**GOALS:**
1: Check each statement against the family court text and answer yes or no, quoting the deciding words from the text exactly. (a) About 24,000 driver's licenses were suspended this spring. (b) The Department of Revenue succeeded in suspending the writer's temporary help business license. (c) The text calls driving a privilege.
2: Translate this sentence from the family court text into Spanish: "Earning a living is a fundamental right, not a privilege."
3: Carry on the family court text from where it stops.

Is anything really different in today’s family court with the assistance
of the Department of Revenue’s (DOR) reach, no jury, and a biased judge?
Other
modern intolerable revenue acts in Massachusetts and perhaps your
state include the DOR notifying the Registry of Motor Vehicles (RMV) of
alleged “child support arrearages” which include penalties and interest
that penalize non-custodials and never benefit children but instead
become “pickings” the government profits from. Our fine Commonwealth,
like other states, suspended 24,000 driver’s licenses of mostly men this
spring. What does driving have to do with supporting your children
directly? Only to drive in order to work! The DOR also communicated
with other licensing boards and suspended nearly 1000 business
licenses. They tried to suspend my temporary help business license.
Earning a living is a fundamental right, not a privilege. Driving,
walking, biking the public way is a right. Custody of children is a
right. All of these rights cannot be removed or converted into a
privilege and made criminal by statute unless proven unfitness, neglect,
or abuse.
Throughout legal history custody and
support were reciprocal. If for example, an intact couple dies, the
person who receives custody of the children is liable to support them or
the children become wards of the state and in its custody. If the
custodial parent cannot support the children without a transfer of
wealth from the non-custodial, it makes perfect sense the
“non-custodial” should have the custody. Custody and support were
illegally and unconstitutionally split by state statutes. In court, I
put on the record that in fact the statutes the family court was using
to justify child support transfers and custody determinations were void
because of this fact.
In summary, the custody statutes are
vague and violate sacred rights that our state and US Constitutions are
supposed to protect (not grant, but protect). Judges are judge and jury
so due process is non-existent. Other governmental administrative laws
illegally appropriate income and assets, charge interest, and remove
other fundamental rights such as travel. Children are kidnapped from
fit parents [dads by and large], who become visiting uncles. Pretty
Orwellian. Coercive Acts just the same as the colonists experienced.
John
Adams: “I said ‘there was no more justice left in Britain than there is
in hell, that I wished for war’. Then he chided himself for such rash
boyish statements…Arthur Lee confided to Sam Adams that the enemies of
America considered any claim to constitutional rights as a ‘pretense
only on our part, for claiming absolute independence’. From charging
the colonists with this aim, he continued, these enemies had brought
them first to consider it, then to claim it, and he hoped, to confirm
it”.

**RAW DATA:**
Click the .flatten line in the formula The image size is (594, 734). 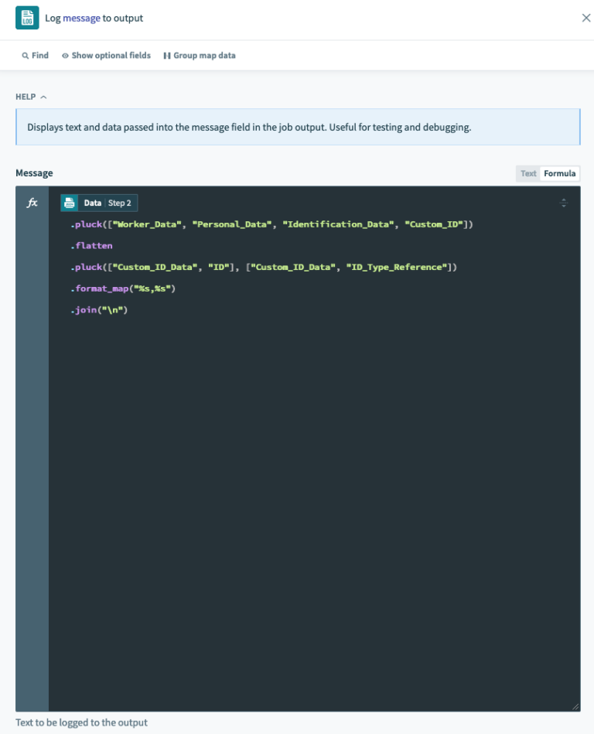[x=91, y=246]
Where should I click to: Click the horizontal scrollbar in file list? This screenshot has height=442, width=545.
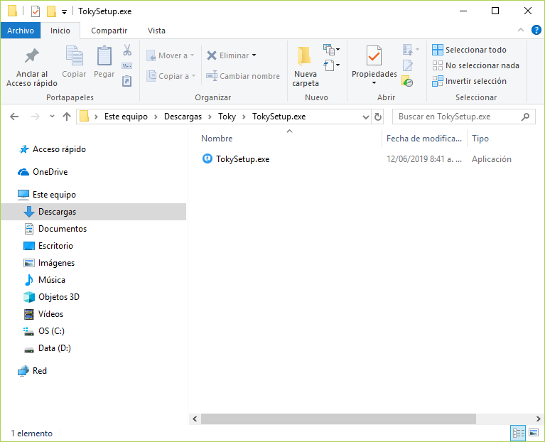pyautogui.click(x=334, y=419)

**THE RESPONSES:**
1:
(a) Yes: "suspended 24,000 driver’s licenses of mostly men this spring"
(b) No: "They tried to suspend my temporary help business license."
(c) No: "Driving, walking, biking the public way is a right."

2: Ganarse la vida es un derecho fundamental, no un privilegio.

3:
I asked my judge if his court was
submitted to the state and US Constitutions. He wouldn’t answer
clearly. I consider this treasonous. I asked him if it was a court of
admiralty. Again, no answer. I had previously demanded a jury and a
removal to a different jurisdiction where I could get a fair trial
including a ½ day evidentiary hearing. I put on the record that the
court was biased due to invidious gender discrimination and that my
civil rights were being violated per US Code 42 § 1983. I shouldn’t be
treated any different than the “custodial” parent. All for naught as
the bailiff cuffed me presently.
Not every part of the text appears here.